• [Rows from a data source]
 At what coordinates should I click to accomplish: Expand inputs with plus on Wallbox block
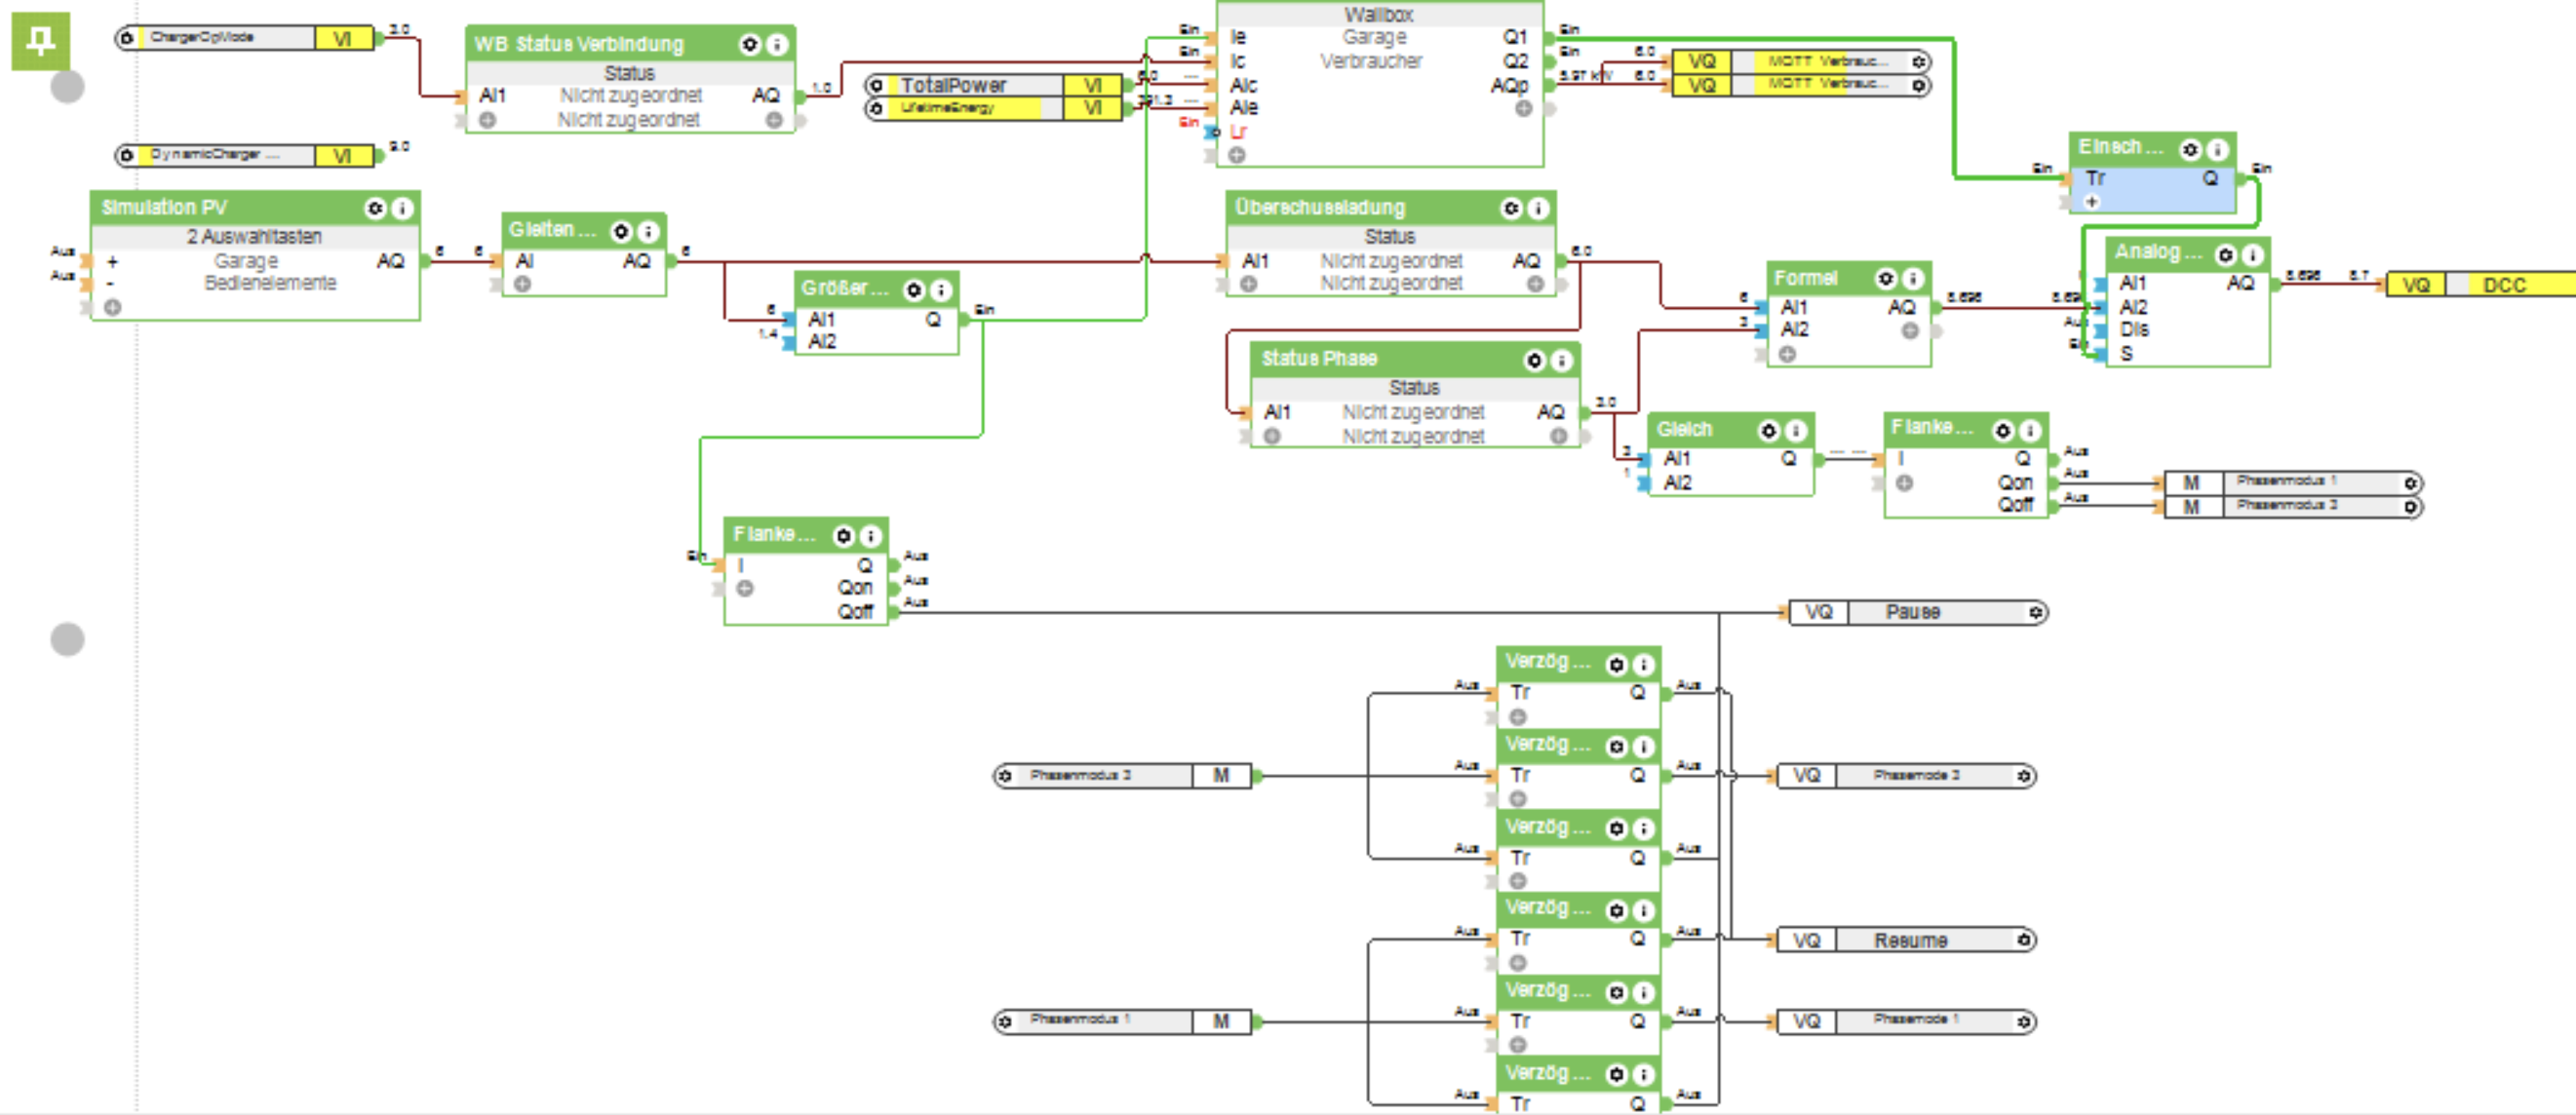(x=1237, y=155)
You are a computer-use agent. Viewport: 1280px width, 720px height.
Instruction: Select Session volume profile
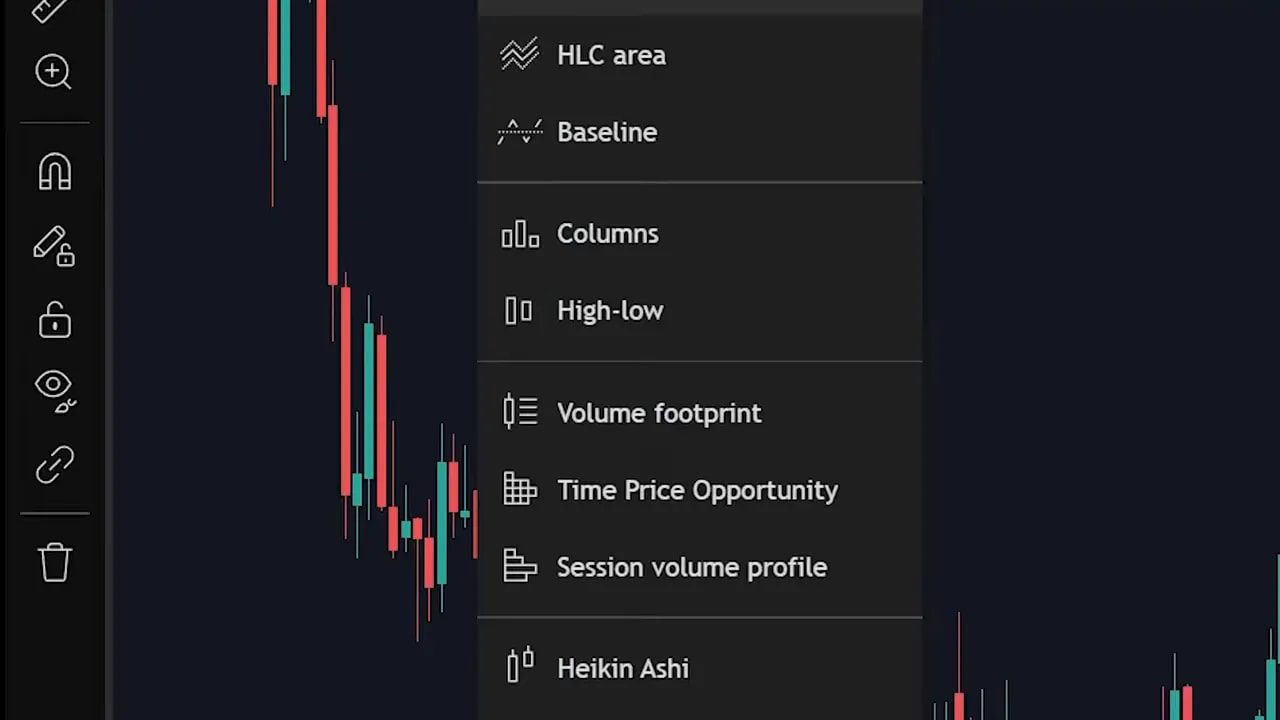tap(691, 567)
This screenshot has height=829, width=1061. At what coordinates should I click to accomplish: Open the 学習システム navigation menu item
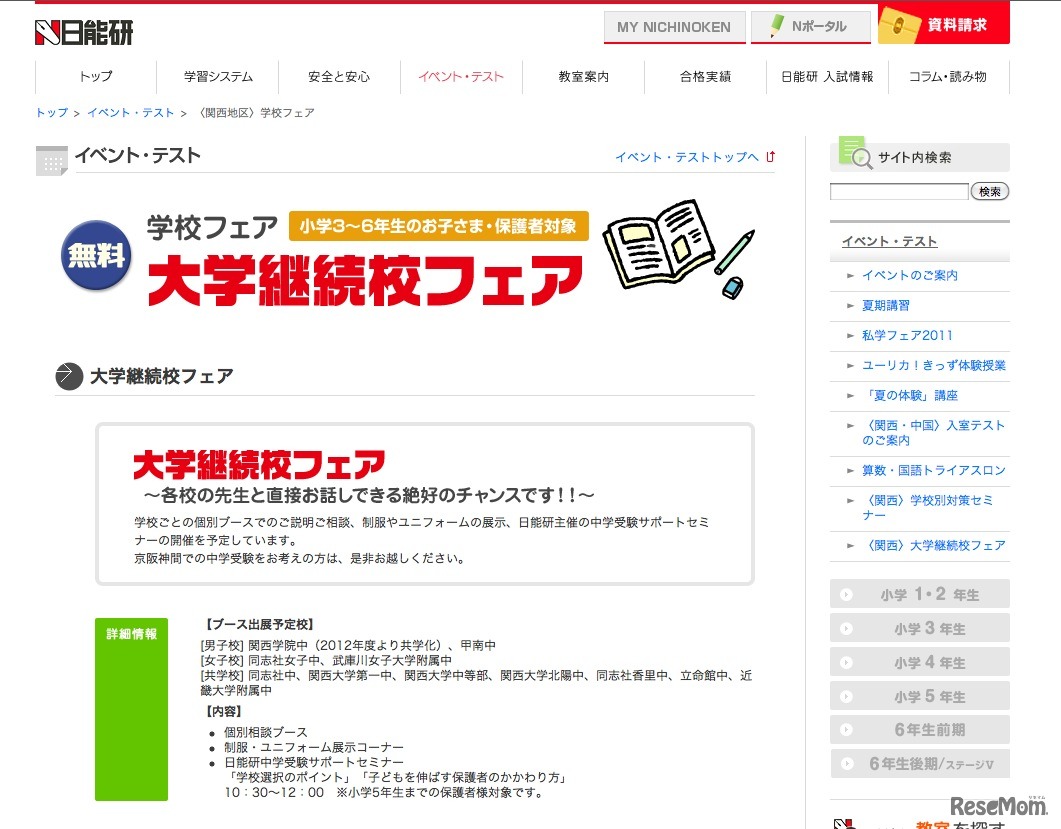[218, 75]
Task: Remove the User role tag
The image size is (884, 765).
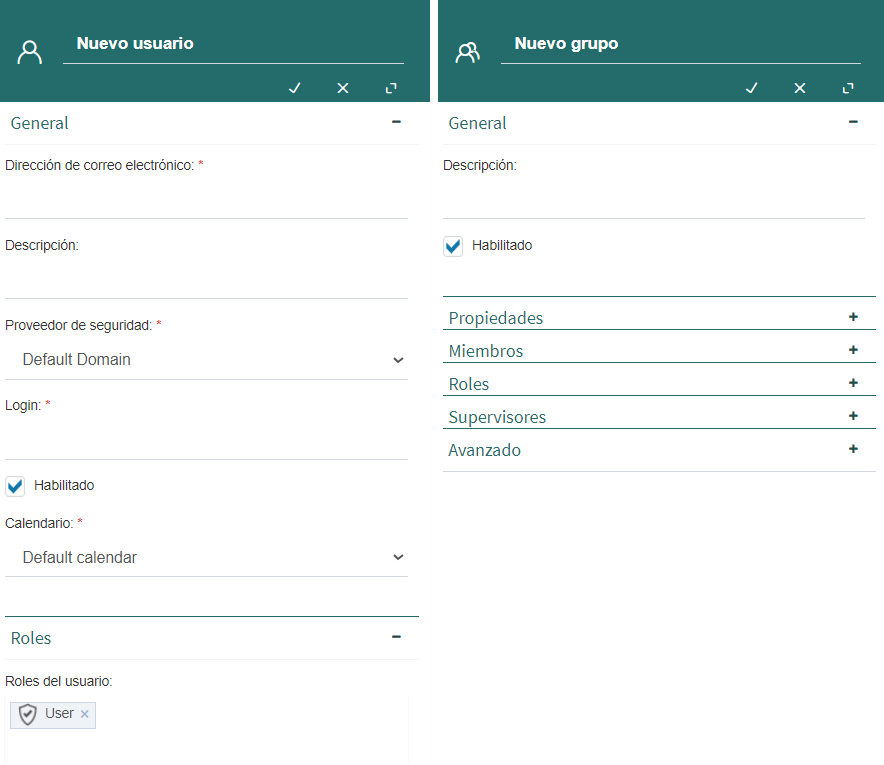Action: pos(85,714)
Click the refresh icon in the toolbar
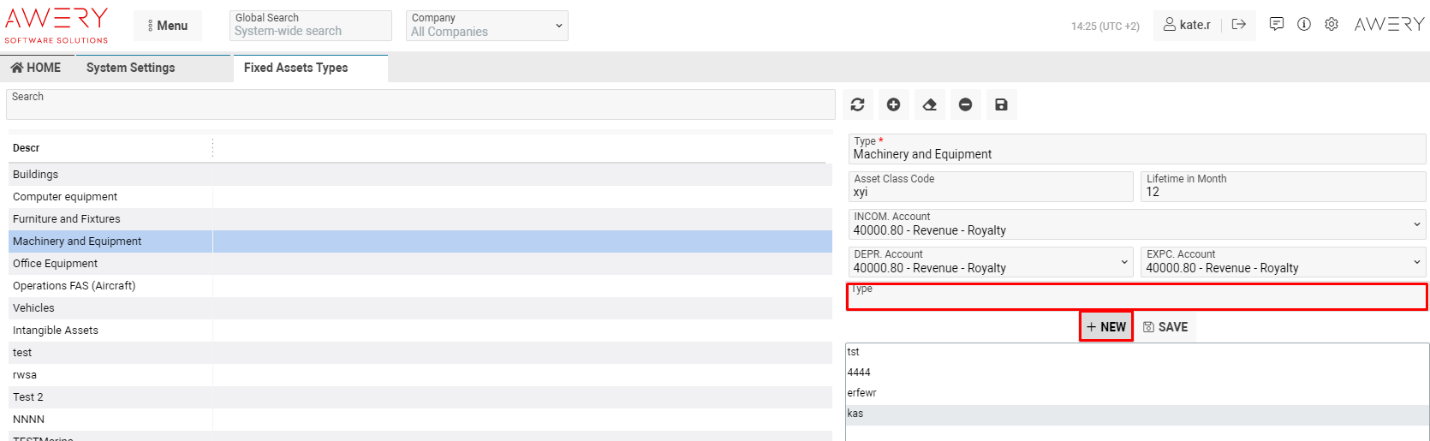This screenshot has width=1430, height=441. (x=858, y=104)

• [What to produce] Render the rows as a numbered list with no blank lines, starting at the line that contains "You are a computer-use" and running through the last row. Leave the pictures out.

• [The result]
1. You are a computer-use agent. Viewport: 1280px width, 720px height.
2. Instruction: Select Session volume profile
3. tap(691, 567)
4. This screenshot has height=829, width=1061. At what coordinates should I click to accomplish: Open the 学習システム navigation menu item
5. [218, 75]
6. Task: Remove the User role tag
7. The image size is (884, 765).
8. Action: pos(85,714)
9. Click the refresh icon in the toolbar
10. This screenshot has width=1430, height=441. (x=858, y=104)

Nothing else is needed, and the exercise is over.